▶ **COMPLETE THE FOLLOWING**:
1) Rewrite the museum passage starting at "The entrance to" and ending at "mistakes of history.", replacing "deflated" with "drained".
2) According to the museum passage, between which years did the Pinochet civic-military regime last?

-- TEXT SECTION follows --

The museum has been dedicated to the memory of the victims of human rights violations during the Pinochet civic-military regime between 1973 and 1990. And wow, just wow!
I, quite naively, hadn’t realised how recent the events were of the Pinochet coup, and listening to the first hand accounts of victims and families absolutely ripped my heart out of my chest and trampled it into the floor. And this wasn’t even that long ago. It was in my lifetime! I cried most of the way round the museum. I was there for almost 6 hours and only left because they were getting ready to close for the day.
The entrance to Museo de la Memoria y los Derechos Humanos.
I was a little bit deflated by the time I left, as I was (and still am to a degree) recovering from the shock of Brexit, and the world was still coming to terms with the appointment of Donald Trump. With both beginning with a hateful and fear filled campaign, fueled by division, focusing only on differences and not on the things that we have in common with our fellow man. I hope that one day ‘we’, mankind will learn from the mistakes of history.

-- TEXT SECTION concluded --
-- SUPPLIED DATA follows --

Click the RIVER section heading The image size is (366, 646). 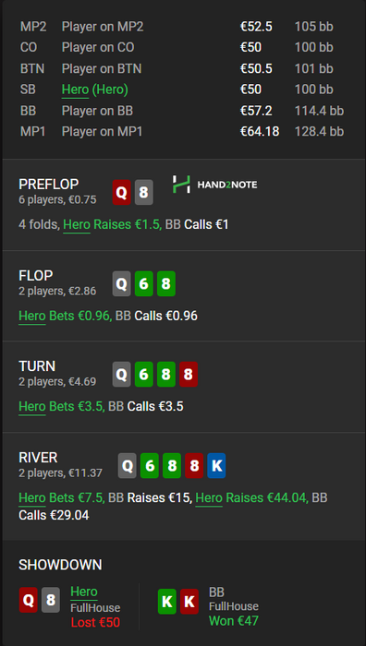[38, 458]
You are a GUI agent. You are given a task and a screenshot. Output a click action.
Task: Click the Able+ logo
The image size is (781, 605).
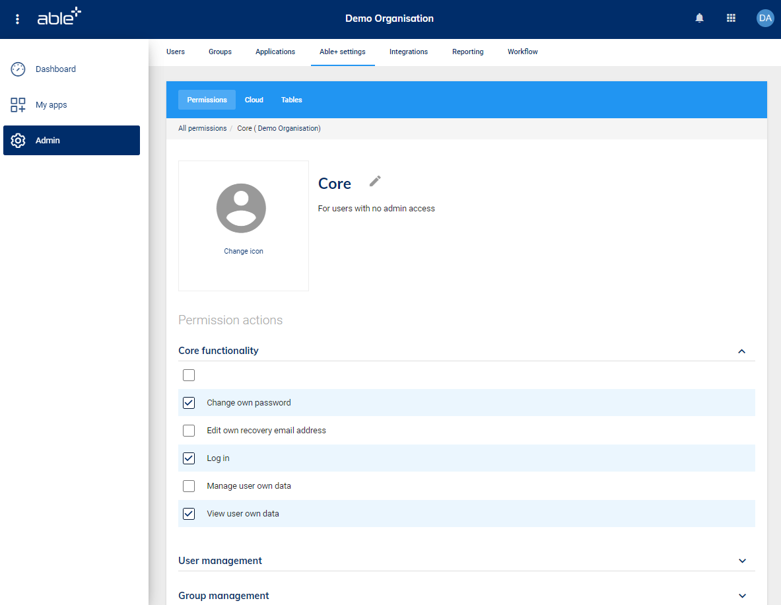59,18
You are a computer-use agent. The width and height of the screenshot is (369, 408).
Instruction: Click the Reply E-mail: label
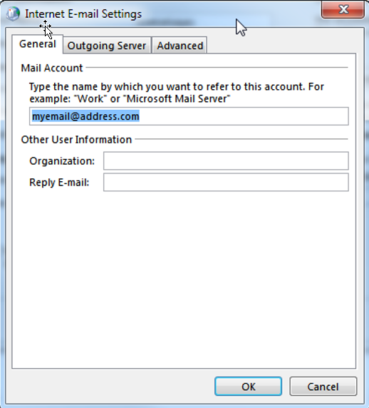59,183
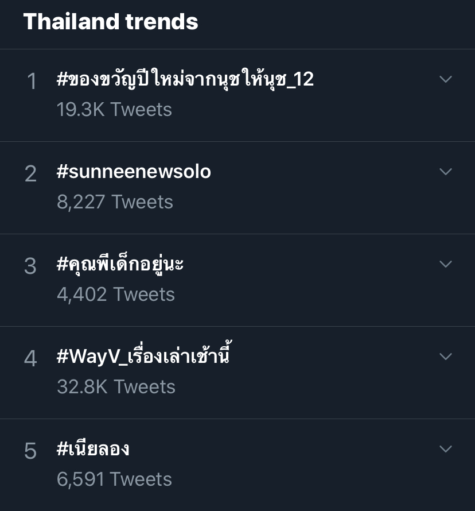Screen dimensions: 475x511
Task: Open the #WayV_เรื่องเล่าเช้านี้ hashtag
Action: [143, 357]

-- SUPPLIED DATA concluded --
-- SUPPLIED DATA follows --

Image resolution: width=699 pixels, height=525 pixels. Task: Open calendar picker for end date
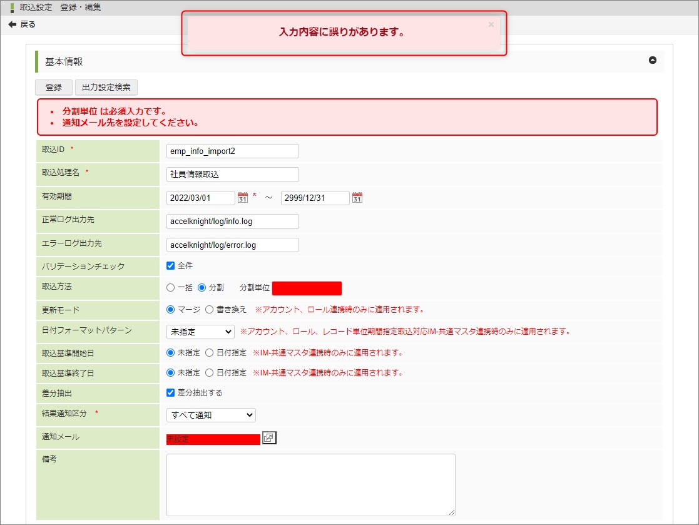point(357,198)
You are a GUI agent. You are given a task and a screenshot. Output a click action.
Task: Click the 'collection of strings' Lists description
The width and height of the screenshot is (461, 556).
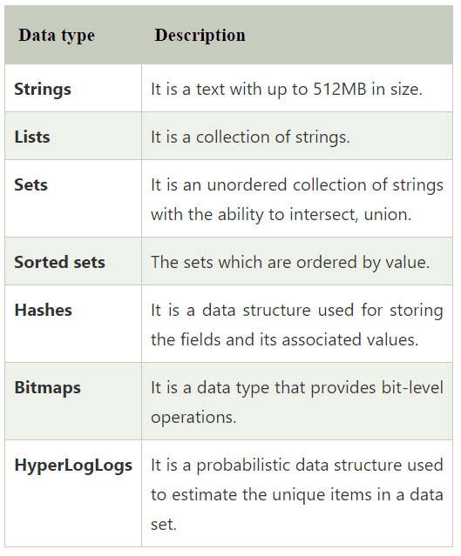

-- SUPPLIED DATA concluded --

▶ **ANSWER SET**:
1)
The entrance to Museo de la Memoria y los Derechos Humanos.
I was a little bit drained by the time I left, as I was (and still am to a degree) recovering from the shock of Brexit, and the world was still coming to terms with the appointment of Donald Trump. With both beginning with a hateful and fear filled campaign, fueled by division, focusing only on differences and not on the things that we have in common with our fellow man. I hope that one day ‘we’, mankind will learn from the mistakes of history.

2) From 1973 to 1990.